“Sometimes I dream of you,” he told me one evening. “I dream of you the way you look right now, in your favourite swimsuit and your deep, golden tan. Only, in my dream, you’re underwater like a beautiful creature of the sea. You can breathe like a mermaid taken from magical tales, and your hair — long and dark and lovely, floats like a gossamer, elegant curtain of silk.”
“Sounds magnificent,” I said. “Do you ever talk to me?”
“No. I mean, I want to but I can’t.
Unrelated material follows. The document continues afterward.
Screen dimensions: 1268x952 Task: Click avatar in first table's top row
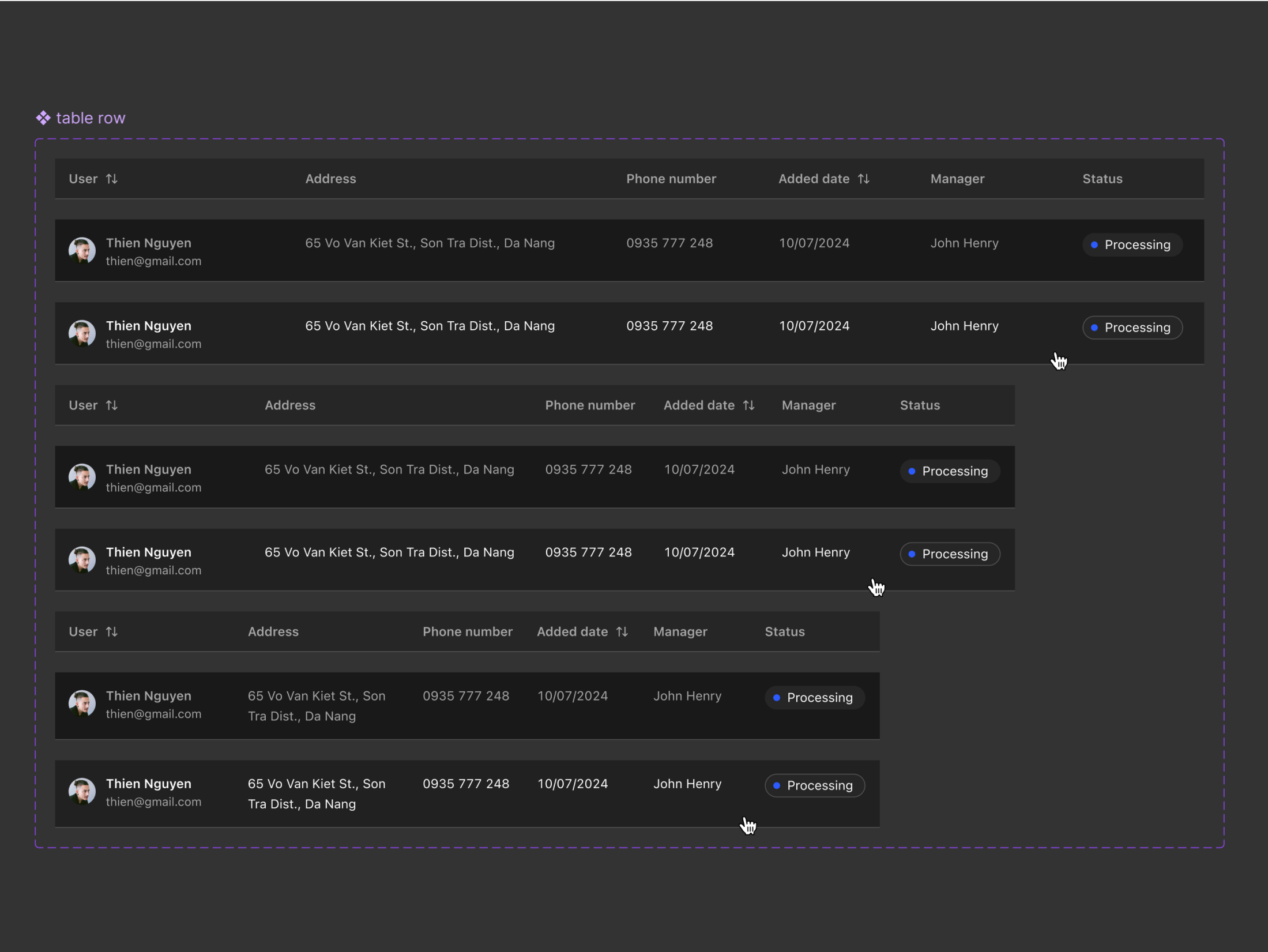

Same way I want to reach out to you but I never quite make it, no matter how hard I try. I have no voice, my body is numb and all I can do is look at you and think of the millions of things I want to say but I’m unable to make the slightest sound. And you keep looking at me as if you’re waiting — your presence lures me like a siren’s call. Yet, I’m just there, stuck and frustrated.”
“Do you dream of that often?”
He nodded. “Couple of times a week.”
“That’s terrible,” I said. “Do you actually feel like you can’t reach out to me?”
We fell silent.
“Does it ever get better?” I asked.
“Mmm-huh. Sometimes it ends before I try speaking to you. So I just stay there, marvelling. It doesn’t feel so bad then.”
“Does it ever get worse?”
“Sure. Sometimes it gets much more frustrating. One moment we are underwater and the next we are here, on these rocks, sitting quietly next to each other like now — like always. It’s late evening, the sky is violet, and the sea is so still, it feels like looking into a light blue mirror. You say ‘I love these colours’ and you smile as you submerge in reflection.”
“What’s so frustrating about that?”
“It’s that, usually, you jump into the water and then I suddenly find myself in the boat. You’re looking at me, waiting for me to join you but I’m again stuck, and the boat starts moving forward. I see you fading away until I wake up frustrated and drowning in sweat.”
I reached out for his hand and he held it tightly.
“I don’t understand,” I said. “I’m here. We’re here. Why are you so afraid?”
“I wish I knew. There are times when a strange thought gnaws at my mind, that one day I’ll wake up and you’ll be gone.”
“I’m not going anywhere. I hate thinking that you’re hurt for no reason. I wish that our being here, being together could be enough.”
He regarded me with that look that told me he wished the same. He moved closer and sat behind me, his arms wrapping around my waist as if it was the last time.
And in a way, it was.
Ever since that day, the grey of his eyes deepened like storm clouds ready to break. I watched him slowly retreating into himself, every hour, every day fading away. I watched like I was in that boat unable to move and he was the one waiting for me, waiting for something I failed to give.
I tried telling him everything was going to be okay, but the more I spoke, the silence between us grew deeper and bounced back as my words echoed in the dead of the night.
And while our once joyful dreams were slowly replaced by his dreadful nightmares, I kept trying to reach him, calling out to him but my voice could never be heard, it was swallowed back before even coming out my mouth as if I was really underwater.
Ever since he left, I keep hearing his voice.
Deep and soothing, it merges with the sound of the gentle waves that reach and softly break on this shore’s grey rocks. And somewhere within this bittersweet memory of him, I keep chasing after a dream caused by my deepest and most treasured thoughts that always bring back the man who dreamt of me as a creature of the sea, the man who surrendered to his fear of losing me and left me under the violet sky, staring at the light blue sea, dreaming unreachable dreams.